Another idea stolen from an on-line friend's page, this one being kazul (aka Rabi).

A liberal
I'm a registered independent, but I nearly always reluctantly vote Democratic. I supported Al Gore in both the primaries and general election in 2000, Howard Dean and John Kerry respectively in 2004, and Obama in 2008 (but with no favorite in the primaries). I'm more against the extreme nativism, corporation-coddling, and irrationality of the GOP than for the moderate nativism, corporation-coddling, and irrationality of the Democrats.

The political philsophers I agree with most include Jürgen Habermas, Seyla Benhabib, John Dewey, Jane Addams, and Iris Marion Young. A commitment to openness and accountability in government and society, the importance of a robust civil society, the importance of diversity and disagreement, and an effort to preserve self-determination in the face of the necessary shaping of each person's life situation by others are the central themes. I also have a broadly pragmatic orientation, willing to experiment but skeptical of grand social engineering and totalizing ideologies.

You can get a better sense of where I stand on specific issues from my commentaries and my blog.

A sloppy vegan
I don't often identify myself as a vegan, perhaps because I came to it so gradually. But I don't interntionally consume animal products, so I guess it fits. It began in 2001 because I was afraid my vegetarian ex wouldn't respect me if I ate meat around her (though she reassured me otherwise). By the time she broke up with me, I found that I'd gotten used to eating vegetables and didn't know how to cook meat. Via a similar process (coupled with the fact that I do all the cooking in our house), I seem to have converted my wife.
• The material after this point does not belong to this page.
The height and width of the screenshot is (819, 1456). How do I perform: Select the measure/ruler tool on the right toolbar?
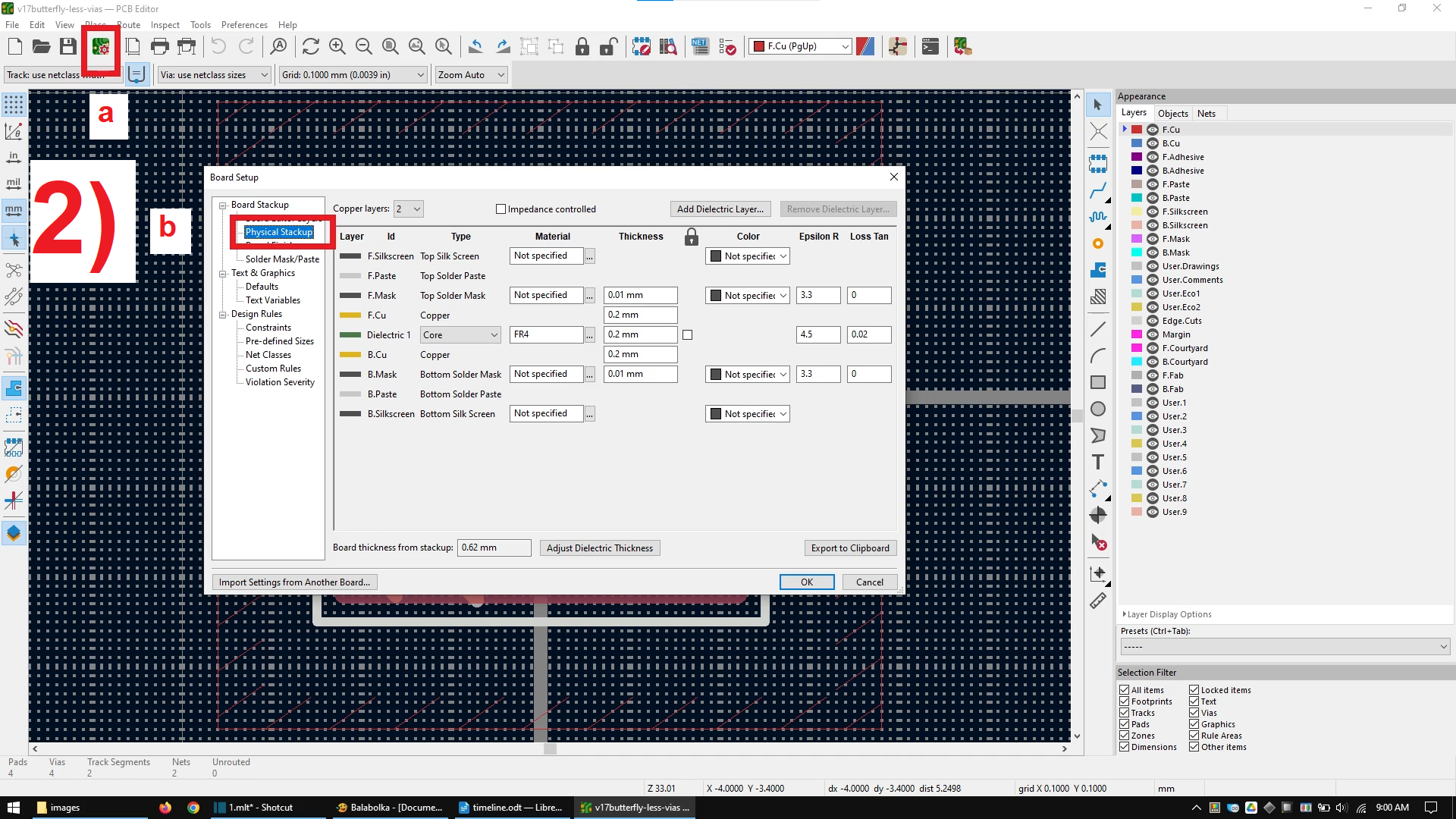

I find the animal welfare and environmental impacts arguments to be the most persuasive, while I disagree with the health argument and claims about the "naturalness" of veganism.

A Unitarian Universalist
Of some sort. I've spent fairly little time in UU churches, so I'm not an institutional member, but I identify with UUism (in both the modern-church and classical-theology senses) more than any other religion. In the modern-church sense, I like the UU value of openness to experimentation and exploration in an active community context (as opposed to traditional religious doctrinalism or purely individualistic spirituality. In the classical-theological sense, insofar as I find Christianity plausible, I see it as Unitarian (no Trinity -- the Father and Holy Spirit are the same thing and Jesus is more prophet/agent than deity) and Universalist (everyone gets saved). On a cultural level, I identify with the symbols and rituals of Protestantism.
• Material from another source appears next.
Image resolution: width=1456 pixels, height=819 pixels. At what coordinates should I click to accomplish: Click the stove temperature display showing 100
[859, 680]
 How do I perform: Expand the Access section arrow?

At the moment, this is where I stand: I believe that God is love (1 John 4: 16-21) (in a rather stronger sense of identity than the expression is often used). I believe that modern Christians spend too much time proclaiming their faith in words (Matthew 6: 5-6), forgetting that the real measure of faith is the love shown in what we do (Matthew 7: 16-21, Matthew 25: 34-45) -- deeds that need not include adherence to Christian mythology (Galatians 5: 22-23, Romans 2: 14-15). I believe that the physical world is good (Genesis 1: 31) and that we ought to enjoy it (Ecclesiastes 3: 12-13). I believe that worrying about the afterlife is a distraction (Ecclesiastes 3: 9-22).

An environmentalist
The seeds were probably sowed by Calvin & Hobbes, as well as lots of camping with the Boy Scouts. After reading one of my stories, the professor of my Science Fiction class told me she saw a real environmentalist message in it. I objected to this characterisation, since environmentalists always seemed like left-wing wackos. But I have come to terms with my green side. In fact, the final story I submitted in that class was based on an ecological disaster scenario with acid rain and salinisation and ruining Peru. I've since gotten a PhD in human-environment geography.

I think environmental issues are inseparable from social justice issues. As much as we like to think we have, we have not (and cannot) mastered nature. I don't exalt nature at the expense of humans, or expect to preserve "pristine" (not that there is such a thing) environments from humans' evil clutches. I only aim to stop one part of the system from bringing the whole thing crashing down, to its own detriment. The demands of a sustainable human society require broad protections for ecosystem processes and an ability to live with nature.

Privileged
I am not part of any demographic that has ever been the target of substantial discrimination. I'm male, white, a U.S. citizen from birth, heterosexual, middle-class, neurotypical, body-typical, thin, cis, and probably other things I'm forgetting. I'm neither proud nor ashamed of this -- it's just a thing.